Despite the importance of Mnemiopsis as an emerging model organism, there were no high-quality genome-scale sequence data available for any ctenophore species until recently. To address this dearth of genome-scale sequence data, we recently completed the sequencing, assembly, annotation, and preliminary analysis of the 150-megabase genome of Mnemiopsis leidyi; these data will serve as an invaluable resource for the growing community of developmental, evolutionary, and marine biologists studying important questions regarding early branching metazoan biology. Initial studies utilizing these sequence data have contributed to our understanding of the evolution of gene families [5–7], signaling pathways [8, 9], protein domains , miRNAs , and genes involved in the production and detection of light . The availability of these data also has provided a solid foundation for studies aimed at resolving the question of the phylogenetic position of the ctenophores .

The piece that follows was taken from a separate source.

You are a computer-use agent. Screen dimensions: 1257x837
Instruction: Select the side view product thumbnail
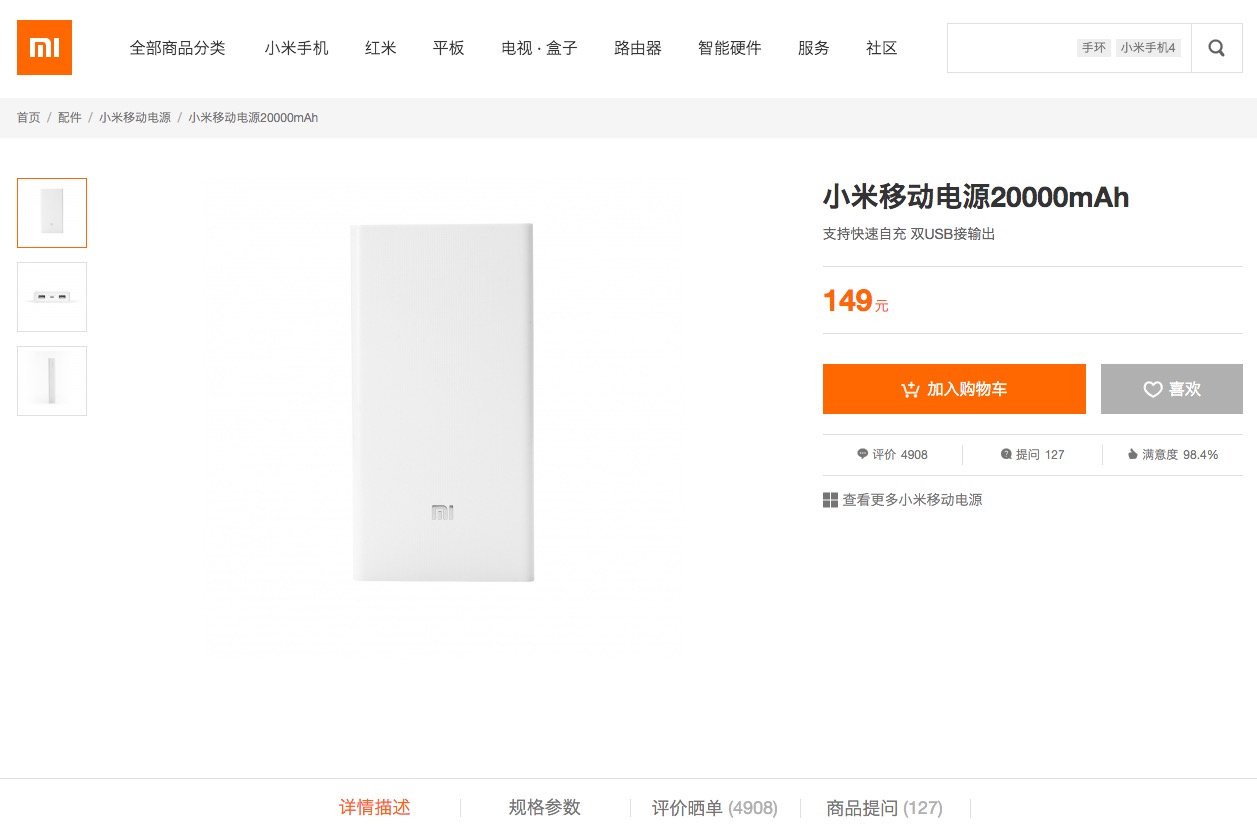pos(52,381)
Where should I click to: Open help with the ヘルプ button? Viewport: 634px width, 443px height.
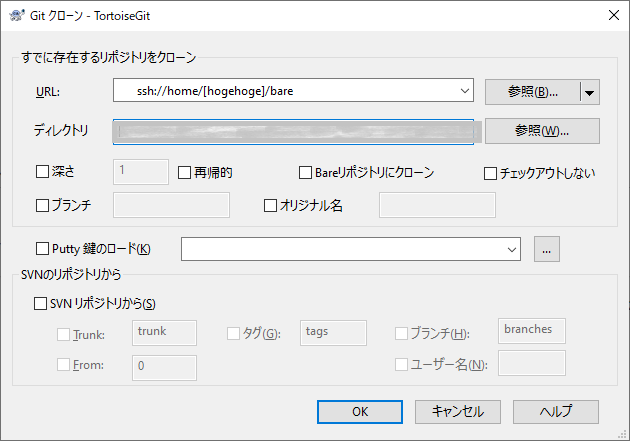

In recent years, databases have been created to house whole-genome sequencing data from several emerging model organisms. Genomic data and annotation are typically made accessible via public genome portals at sequencing centers such as the US Department of Energy’s Joint Genome Institute (JGI)  and the Broad Institute , while other groups have developed Web-based genomic database resources that provide additional analysis tools  and browsing options  to increase the utility of the data. Still others have implemented genomic resources that offer the scientific community access to genomic annotation and actively seek user contributions . Ideally, for each organism with a sequenced genome, there would be a single centralized resource where most (if not all) data retrieval and analysis could take place; this kind of resource would include, at a minimum, the ability to search, browse, and download sequence and annotation data, visualize genomic data via a Web-based browser tool, and encourage the active engagement of the scientific community in maintaining a wiki-style resource for capturing supplementary annotations of gene models and predicted proteins. Moreover, this kind of resource would (and should) be developed and maintained by researchers in the model organism community who intimately understand the needs of their scientific colleagues, presenting the data in an intuitive, user-friendly and concise manner despite its sheer volume and complexity.
In our own experience advising groups who have undertaken whole-genome sequencing projects, we have found that many of these groups do not have ready access to the kind of programming resources needed to implement some of the more “advanced” database solutions currently available. With that in mind, and to facilitate the creation of the kind of centralized genomic data resource described above, we set out to develop a generalized framework that strikes a reasonable balance between ease of implementation and documented structure, without the additional constraints posed by some publicly available database schemas.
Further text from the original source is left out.